To-day (March 23rd), Vicechancellor Sir I. Wigram gave judgment-and after having gone through the evidence at great length recapitulated the facts of the case as follows:-"Now the present circumstances were these

The sale of the estate had been the business of all the trustees from 1835 until 1838. Their object had been to obtain the best price; they had declined to fix any price. When they had a bidding from one party, they carried it to other bidders, to see whether, by this species of competition, the price could be improved; and this principle was uniformly acted upon, except in this single instance out of which this litigation arose. Nothing but the consent of all the trustees would justify a departure from this mode of dealing. In this state of things Lord Abinger left London for the circuit, and while upon the circuit he learnt that his son was a bidder for the Bagshot estate, and then he wrote the letter of the 23rd July which was as follows:

"My dear Sir,-Having heard that my son has made some proposal to you and Edmund about the Rapley estate, I write to apprize you that it is exclusively his own affair, and has been his own doing. He will have no assistance from me in the matter, nor shall I take any interest directly or indirectly in it. Indeed I think I ought not to give any opinion on it, and shall decline doing so. I presume his object is in a great measure to gratify Edmund, which I hope he may be able to do without any loss to himself.

"Yours truly, "ABINGER. "I hope to be in town on the 3rd of August."

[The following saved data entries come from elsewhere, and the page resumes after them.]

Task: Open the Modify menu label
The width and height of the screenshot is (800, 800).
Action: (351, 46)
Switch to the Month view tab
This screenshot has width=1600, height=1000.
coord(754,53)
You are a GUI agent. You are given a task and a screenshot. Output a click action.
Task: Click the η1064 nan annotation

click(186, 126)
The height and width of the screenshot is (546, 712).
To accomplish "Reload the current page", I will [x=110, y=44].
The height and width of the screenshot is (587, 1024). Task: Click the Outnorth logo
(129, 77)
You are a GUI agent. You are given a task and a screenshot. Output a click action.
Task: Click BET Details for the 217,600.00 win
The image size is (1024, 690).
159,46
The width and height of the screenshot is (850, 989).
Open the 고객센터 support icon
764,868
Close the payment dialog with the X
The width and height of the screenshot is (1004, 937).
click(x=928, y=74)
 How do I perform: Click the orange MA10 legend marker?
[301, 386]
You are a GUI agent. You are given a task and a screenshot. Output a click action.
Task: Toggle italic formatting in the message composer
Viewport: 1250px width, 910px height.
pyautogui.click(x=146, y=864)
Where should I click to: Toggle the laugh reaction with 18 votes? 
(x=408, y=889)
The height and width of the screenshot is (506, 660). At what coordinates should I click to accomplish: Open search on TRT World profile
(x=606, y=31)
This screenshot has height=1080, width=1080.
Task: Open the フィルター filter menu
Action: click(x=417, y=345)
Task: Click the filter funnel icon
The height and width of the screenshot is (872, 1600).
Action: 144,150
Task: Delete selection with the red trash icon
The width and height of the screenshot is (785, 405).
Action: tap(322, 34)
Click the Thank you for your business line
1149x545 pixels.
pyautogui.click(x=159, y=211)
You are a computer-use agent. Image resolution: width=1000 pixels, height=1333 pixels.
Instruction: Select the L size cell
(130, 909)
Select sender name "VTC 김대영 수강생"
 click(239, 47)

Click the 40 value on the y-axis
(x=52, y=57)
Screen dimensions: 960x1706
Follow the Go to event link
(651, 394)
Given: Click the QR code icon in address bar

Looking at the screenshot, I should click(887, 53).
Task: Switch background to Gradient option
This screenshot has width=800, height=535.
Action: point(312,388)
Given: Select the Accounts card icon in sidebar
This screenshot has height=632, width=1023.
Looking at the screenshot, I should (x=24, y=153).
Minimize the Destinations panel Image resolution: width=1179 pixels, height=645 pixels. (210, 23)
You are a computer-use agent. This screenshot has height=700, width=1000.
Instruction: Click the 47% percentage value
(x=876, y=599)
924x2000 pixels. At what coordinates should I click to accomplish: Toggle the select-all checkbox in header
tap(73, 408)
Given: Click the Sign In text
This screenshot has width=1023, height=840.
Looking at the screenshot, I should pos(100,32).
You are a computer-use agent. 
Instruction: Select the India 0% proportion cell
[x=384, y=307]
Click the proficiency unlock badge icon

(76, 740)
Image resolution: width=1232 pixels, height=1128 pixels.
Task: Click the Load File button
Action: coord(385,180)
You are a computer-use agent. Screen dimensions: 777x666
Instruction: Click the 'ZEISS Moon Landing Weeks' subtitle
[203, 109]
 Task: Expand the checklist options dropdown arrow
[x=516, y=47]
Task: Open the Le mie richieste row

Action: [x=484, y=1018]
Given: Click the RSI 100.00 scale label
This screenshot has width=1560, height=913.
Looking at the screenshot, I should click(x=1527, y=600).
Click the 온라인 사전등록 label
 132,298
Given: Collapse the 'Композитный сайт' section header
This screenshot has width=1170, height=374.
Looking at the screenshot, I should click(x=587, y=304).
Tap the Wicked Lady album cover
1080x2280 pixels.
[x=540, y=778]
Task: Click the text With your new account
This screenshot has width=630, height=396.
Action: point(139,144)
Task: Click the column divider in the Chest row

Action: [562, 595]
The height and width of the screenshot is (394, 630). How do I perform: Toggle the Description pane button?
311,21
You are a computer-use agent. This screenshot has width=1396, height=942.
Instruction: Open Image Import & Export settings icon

It was not possible to read that letter in connexion with the circumstances, and to understand it as intended to supersede the arrangement for securing the benefit of competition among private bidders. Whether the letter would have authorised Mr. Currey to sell to Mr. Scarlett, without first giving Lord Abinger the opportunity of putting a veto upon the contract

whether Lord Abinger was right in saying, that the import of the letter with reference to his duty as a trustee left him a veto even upon a contract with Mr. Scarlett-are questions which might admit of argument. But that letter could not be read as giving any authority to sell the estate, even to Mr. Scarlett, except he was the highest bidder, at a price which the other trustees should think sufficient. If that were Lord Abinger's meaning, he left the estate at least the benefit of that protection which competition would insure. If he did not intend so to limit the authority to sell to his son, he must have intended, in favour to his son

alone, to withdraw that protection from the estate which had theretofore been uniformly given. Even with that protection, he (His Honour) inclined strongly to think, that Lord Abinger could not lawfully delegate to his co-trustees an authority to sell the estate to his son, without reserving to himself a veto upon the contract. The letter of the 23rd July could not reasonably be carried beyond this -that if Mr. Scarlett should prove the best bidder for the estate, Lord Abinger would not interfere, or give an opinion whether his bidding should be accepted or not. The letter could not be perverted into an authority to sell to Mr. Scarlett, unless he were the best bidder, nor, as far as language went, could it be construed as an authority to sell to any one, except Mr. Scarlett, upon those terms. Nor could the motive which actuated Lord Abinger in writing that letter apply to any one except his son. It was argued, however, by the plaintiff, that a letter conferring such an authority, not equally applying to other persons, would involve Lord Abinger in the difficulty of having imposed terms upon a sale to others, to which his son was not subjected-a construction incompatible with Lord Abinger's sense of honour. This argument was ingenious rather than sound. The argument, so far as it proceeded upon Lord Abinger's disclaimer of interest, imputed to him motives very different from those by which the court was bound to believe him actuated-namely, motives of duty to his cestui que trusts, and not of interest in favour of his son. And this observation, if well founded, met the whole argument, and if not, the argument was dis. placed by the observation, that the

letter of the 23rd of July put Mr. Scarlett and all other bidders on the same footing, at all events to the extent of allowing no one to be the purchaser unless he were the highest bidder. If there were any difference, it would not arise until, by outbidding all others, he had acquired a right to call for the approbation of the trustees. But that state of things never arose; in fact, it was the unfortunate omission of Mr. Currey and Sir Edmund to offer the estate to Mr. Scarlett, that had given rise to the present question. It was his genuine opinion, that throughout the whole transaction, Mr. Currey had acted a strictly honest part; but he could not avoid thinking that he had, unconsciously to himself, allowed the impressions made upon his mind in the later stages of the case to influence his opinion of the effect of the former transactions. The bill must be dismissed.

WESTERN CIRCUIT.

DEVIZES.
August 19.

ROOKE V. CONWAY.

Mr. Erle and Mr. Barstow conducted the plaintiff's case, and Mr. Crowder and Mr. Butt that of the defendant.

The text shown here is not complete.